**GIVEN PROBLEM:** Identify every line in the data below that contains the string "Instruction", and copy each of those lines. Case counts.

━━━━━ DATA TO PROCESS

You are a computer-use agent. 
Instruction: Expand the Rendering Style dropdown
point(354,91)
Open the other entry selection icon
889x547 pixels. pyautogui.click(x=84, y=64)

━━━━━━━━━━

**THE RESPONSE:**
Instruction: Expand the Rendering Style dropdown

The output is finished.